Can your car be sued for letting you fall a-sleep?
A car that tells you to wake up, watch the road
March 12, 2007
After a tough week at the office, the highway stretches ahead of you. The car is
warm and the engine hums. Your eyelids slowly close.
And then, there's a sudden puff of air on the back of your neck. The steering
wheel vibrates in your hands and a buzzer sounds. Your car is waking you.
The car has been watching your face and, through the steering wheel, feeling
your pulse. It knew you were about to fall asleep.
Indeed, falling asleep at the wheel is not uncommon. The National Highway Traffic
Safety Administration said in a 2002 report that an estimated 1,500 people a year were
killed and 71,000 injured in more than 100,000 crashes caused by fatigue. The study
covered the 1989-92 period, the latest for which numbers were available.
Think of it this way: Drivers often close their eyes for up to three seconds at a
time as drowsiness approaches. At 70 miles an hour, that's like driving the length of
a football field with your eyes closed.
“This whole issue is sort of a symptom; people are busier than they ever have been,
they spend more time on the roads, they're struggling to keep up, they spend more time
behind the wheel and they're exhausted,” said Jonathan Adkins, spokesman for the Governors
Highway Safety Association, based in Washington.

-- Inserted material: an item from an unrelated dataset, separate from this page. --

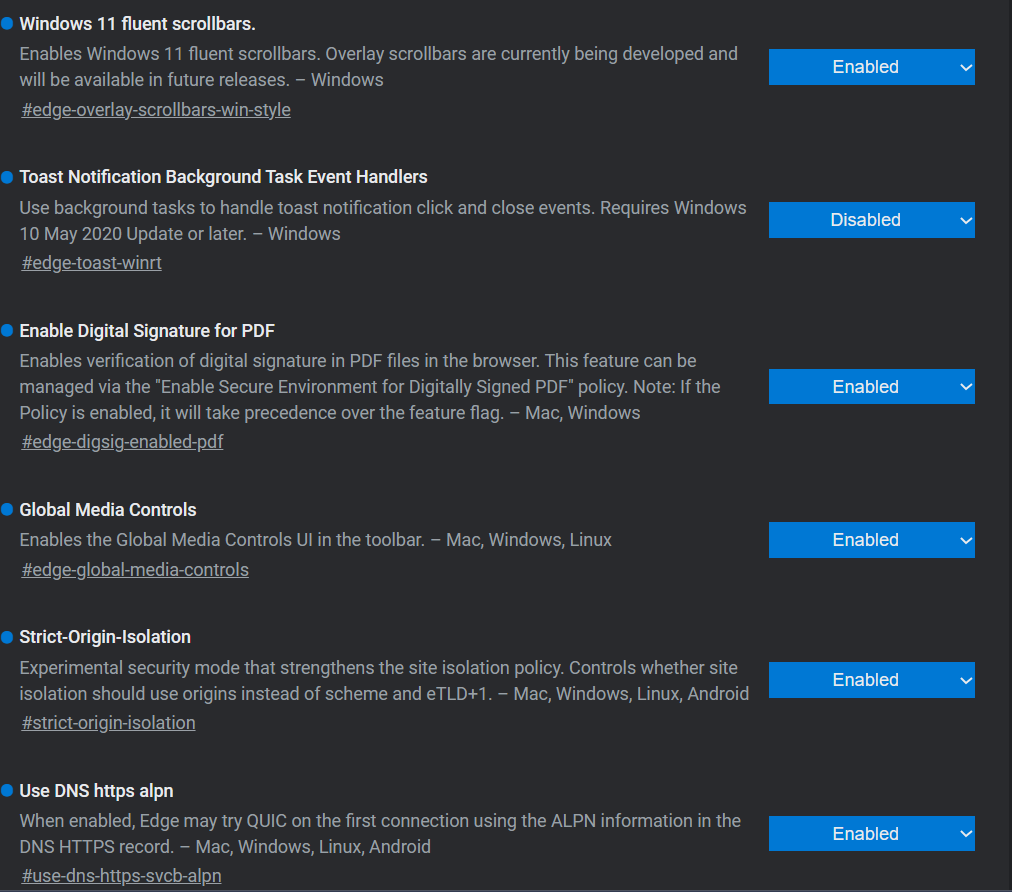Click blue dot beside Toast Notification Background Task

pos(7,177)
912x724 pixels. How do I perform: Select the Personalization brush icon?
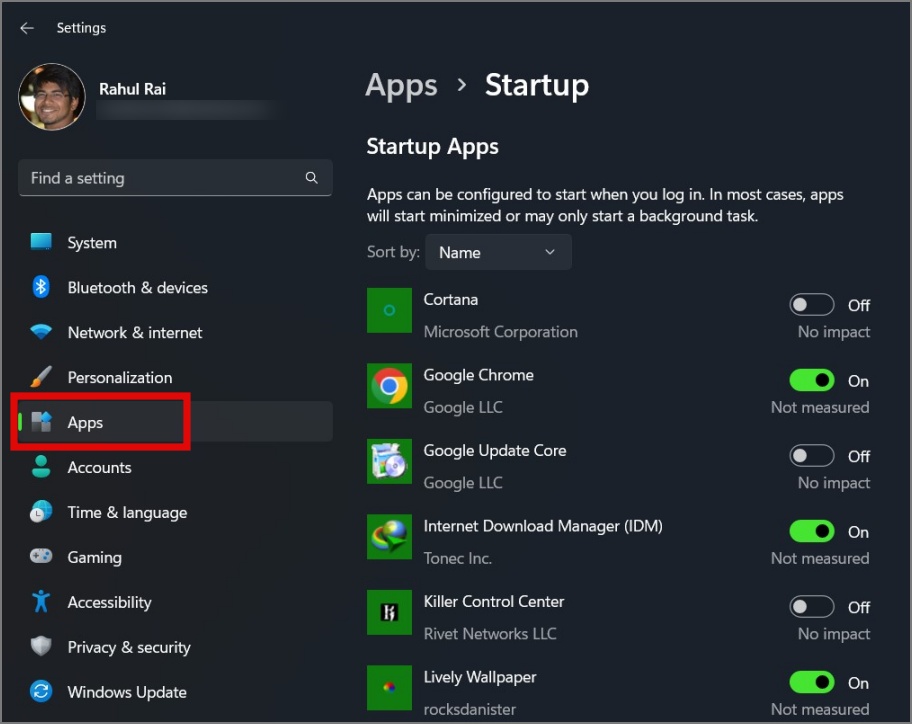[x=40, y=377]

Ksenia Kozak, a Ford biomechanics engineer with expertise in the way people connect
to technology, said we all might nod off to some extent when we're driving long distances.

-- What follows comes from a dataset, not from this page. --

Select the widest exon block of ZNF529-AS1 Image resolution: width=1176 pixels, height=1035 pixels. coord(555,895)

The cause is something most of us do: shifting our internal clocks by working extended
schedules that violate the day-night cycle, shorting ourselves on sleep and undertaking
critical tasks like driving at a time when the body just wants to snooze.
At Ford, Kozak led a study last year of sleep-stressed drivers in a simulated Volvo in
the Virttex (Virtual Test Track Experiment) simulator. The drivers, deprived of sleep for
23 hours, drove for three hours.
Kozak's team found it possible to cut incidences of lane wandering in half by giving
drivers an alert when the car was about to stray. She said the best warning was one that
vibrated the steering wheel while also turning it slightly in the correct direction.

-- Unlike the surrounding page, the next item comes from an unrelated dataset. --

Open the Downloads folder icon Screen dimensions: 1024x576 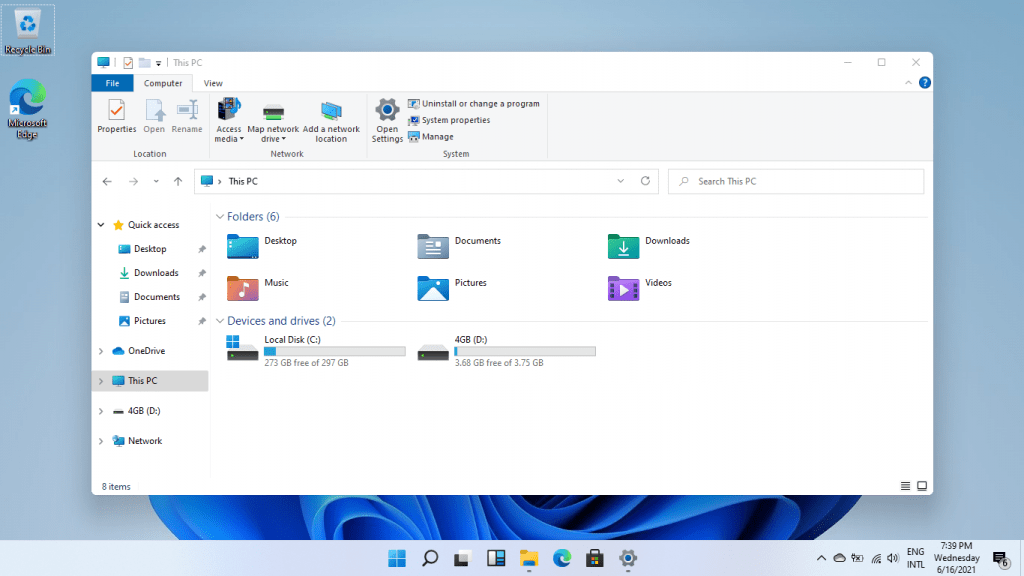(x=623, y=246)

Interviewing the drivers, Kozak said she found that most of them were honest about how
drowsy they felt at various times, but not very accurate about how they were performing.
Sleepy drivers characteristically overestimated their alertness and abilities, she said.
Automakers and traffic safety experts have long sought a cure for the drowsy driver,
using both low-and high-tech systems.
The problem has been that low-end technology,
like a wearable device connected by wires that would sound a buzzer when a driver's head
flopped forward, was cumbersome and ineffective, while high-tech systems like one that
used infrared beams to measure head-nodding were too complex and pricey.
The solution has been physical, installing rumble strips and marking lanes and center
lines using raised “Botts Dots” to give a thumping-tire warning, a potential last-chance reminder.
These passive measures have reduced crashes caused by cars wandering off the road by 20 percent
to 50 percent, according to the Federal Highway Administration, but technology companies are looking
to actively warn drivers even earlier.
Today, with tiny computer-chip-based video cameras and in-car software, automotive suppliers may
finally have the technology riddle solved to create systems that could be produced in the next decade.